Maggie Steifvater "Wyścig śmierci" (poleca Patrycja Kowalczyk)
· Może i młodzieżowa z typowo tandetnym i oczywistym wątkiem miłosnym, ale ten się gdzieś gubi wśród innych i przyjemnie urozmaica właściwą historię, może i język jest prosty. Przyjemne,
mityczne bestie i tona dobrze wykreowanych ludzi, bohaterów, bez jakiś dziwnych
ideałów i użalania się nad sobą, z dosyć nieprzewidywalnym (ze względu na
swoiste komplikacje pod koniec) zakończeniem, które nie do końca jest zakończeniem, bo jest drugie dno wszystkiego...

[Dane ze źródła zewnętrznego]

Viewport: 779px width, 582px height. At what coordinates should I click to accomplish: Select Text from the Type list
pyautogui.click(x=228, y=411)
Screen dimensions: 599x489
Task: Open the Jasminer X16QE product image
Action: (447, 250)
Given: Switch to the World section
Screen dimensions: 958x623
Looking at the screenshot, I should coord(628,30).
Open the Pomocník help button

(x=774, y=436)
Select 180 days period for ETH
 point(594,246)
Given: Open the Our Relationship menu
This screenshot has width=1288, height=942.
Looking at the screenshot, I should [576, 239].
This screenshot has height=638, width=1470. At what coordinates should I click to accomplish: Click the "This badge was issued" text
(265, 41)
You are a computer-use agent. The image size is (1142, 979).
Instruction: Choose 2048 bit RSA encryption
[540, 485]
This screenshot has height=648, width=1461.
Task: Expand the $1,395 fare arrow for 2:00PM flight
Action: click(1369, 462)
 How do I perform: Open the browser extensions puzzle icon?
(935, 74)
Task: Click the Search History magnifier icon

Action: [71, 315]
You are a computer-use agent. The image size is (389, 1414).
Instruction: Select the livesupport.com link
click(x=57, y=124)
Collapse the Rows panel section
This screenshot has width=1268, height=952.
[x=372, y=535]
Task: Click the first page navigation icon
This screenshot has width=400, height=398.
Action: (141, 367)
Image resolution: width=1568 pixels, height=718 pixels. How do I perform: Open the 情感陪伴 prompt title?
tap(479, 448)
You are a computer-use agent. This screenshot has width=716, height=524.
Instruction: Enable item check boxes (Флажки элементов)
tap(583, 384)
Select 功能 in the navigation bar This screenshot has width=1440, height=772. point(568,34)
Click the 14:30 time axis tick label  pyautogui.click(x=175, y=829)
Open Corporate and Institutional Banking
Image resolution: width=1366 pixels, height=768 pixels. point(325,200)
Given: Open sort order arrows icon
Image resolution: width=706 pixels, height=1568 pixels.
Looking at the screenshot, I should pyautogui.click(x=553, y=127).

Książka tak zwana 'podróżnicza'. Jedna z najlepszych pozycji, jakie kiedykolwiek przeczytałam, a były ich tysiące. Zdecydowanie najoryginalniejsza. Subiektywna i zarazem szczera w swym przekazie, bo większość informacji autor uwiarygadnia, dołączając fotografie. Są takie naturalne - jak w autentycznym reportażu. Przedstawiają ludzi podczas wykonywania codziennych czynności, są niepozowane, nieprzerabiane w photoshopie - dokładne przeciwieństwo zdjęć, z jakimi mamy dzisiaj głównie do czynienia. Autor wydobył piękno, na pozór głęboko ukryte, właśnie z tych zwyczajnych zajęć, jakimi są np. robienie zakupów na bazarze czy beztroskie popijanie czaju przed domem. Mnie osobiście bardzo spodobało się też pokazanie Azji od nieznanej dotąd strony. W mediach słyszymy o biedzie, korporacjach, terrorystach... Ale nic o gościnności, otwartości czy wszechobecnym czaju, który stanowi ważny element tamtejszej kultury. Ta książka, przepełniona ciekawostkami i zabawnymi dla Europejczyka sytuacjami, nie tylko uczy i bawi, ale także inspiruje. Po jej przeczytaniu kraje Jedwabnego Szlaku objęły prowadzenie na mojej liście 'must visit'.